In the Outcome-Driven Innovation process (that focuses on core functional jobs), it’s believed that “customers know perfectly well how they measure success when executing a job and are very capable of communicating those metrics.”

Situation Cases

In the 2007 paper “Finding the Right Job for your Product (2007)”, Christensen introduces the idea of creating “Situation Cases” as artifacts after something that strongly resembles a Switch interview.

  1. List the ‘hiring criteria’
  2. List the “job candidates” — other products that were consider to be hired
  3. Create a list of “Help wanted” signs: deficiencies and constraints in current solutions that need to be alleviated to grow the market.

The “Forces of Progress”

The innovators behind the Switch interview technique use the Four Forces diagram to “understand the forces that are at play when a consumer seeks to make progress (by purchasing a product or service).

Segmenting Your Market

Jobs to be Done practitioners all agree that demographic-based personas are a poor way to segment a market. Instead, the customers’ Job to be Done should be considered.

Identifying the Opportunity

Christensen recommends focusing on non-consumers; stating that “competing against non-consumption often offers the biggest source of growth in a world of one-size-fits-all products that do no jobs satisfactorily”. He advises focusing efforts on those potential consumers who are trying to get a job done but are unable to accomplish it because current solutions are too expensive or too complicated. It’s important to note that these aren’t people who don’t have this job, but rather those who are getting it done in an inconvenient, unsatisfying or expensive way.

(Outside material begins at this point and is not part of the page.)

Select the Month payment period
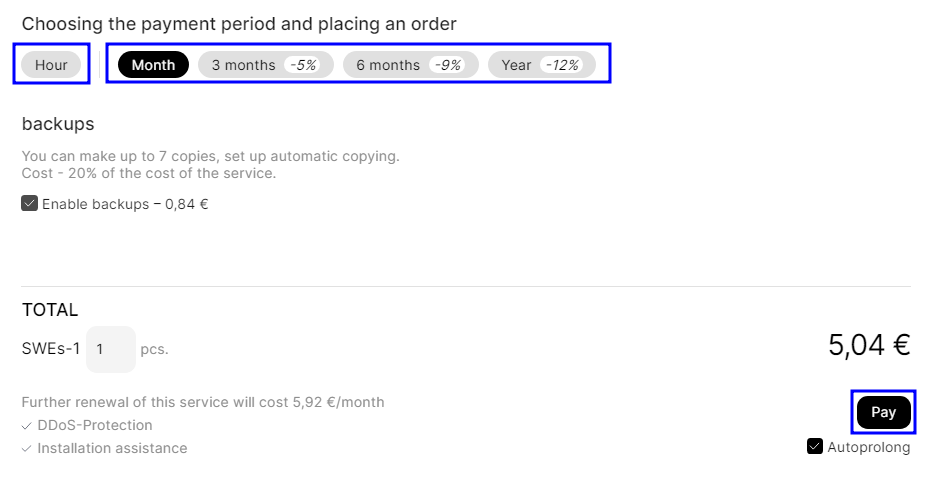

Jobs to be Done is Just the Beginning

Outcome Driven Innovation Process

The ODI process includes the identifying of unmet needs as but one step along a much more comprehensive process. Proponents of the approach claim that the insights gathered and the corresponding strategy can serve as a roadmap for years. Services include not only research but also marketing strategy, innovation strategy, and pricing and positioning.

Strategyn’s Outcome Driven Innovation Process

Applying Jobs to be Done in a Portfolio Strategy

Developing an understanding of customers’ Jobs to be Done can also serve to drive a product portfolio strategy. This may involve either developing complementary products that help a customer get their entire Job Done better, or competing products that appeal to over- or under-served cutomers.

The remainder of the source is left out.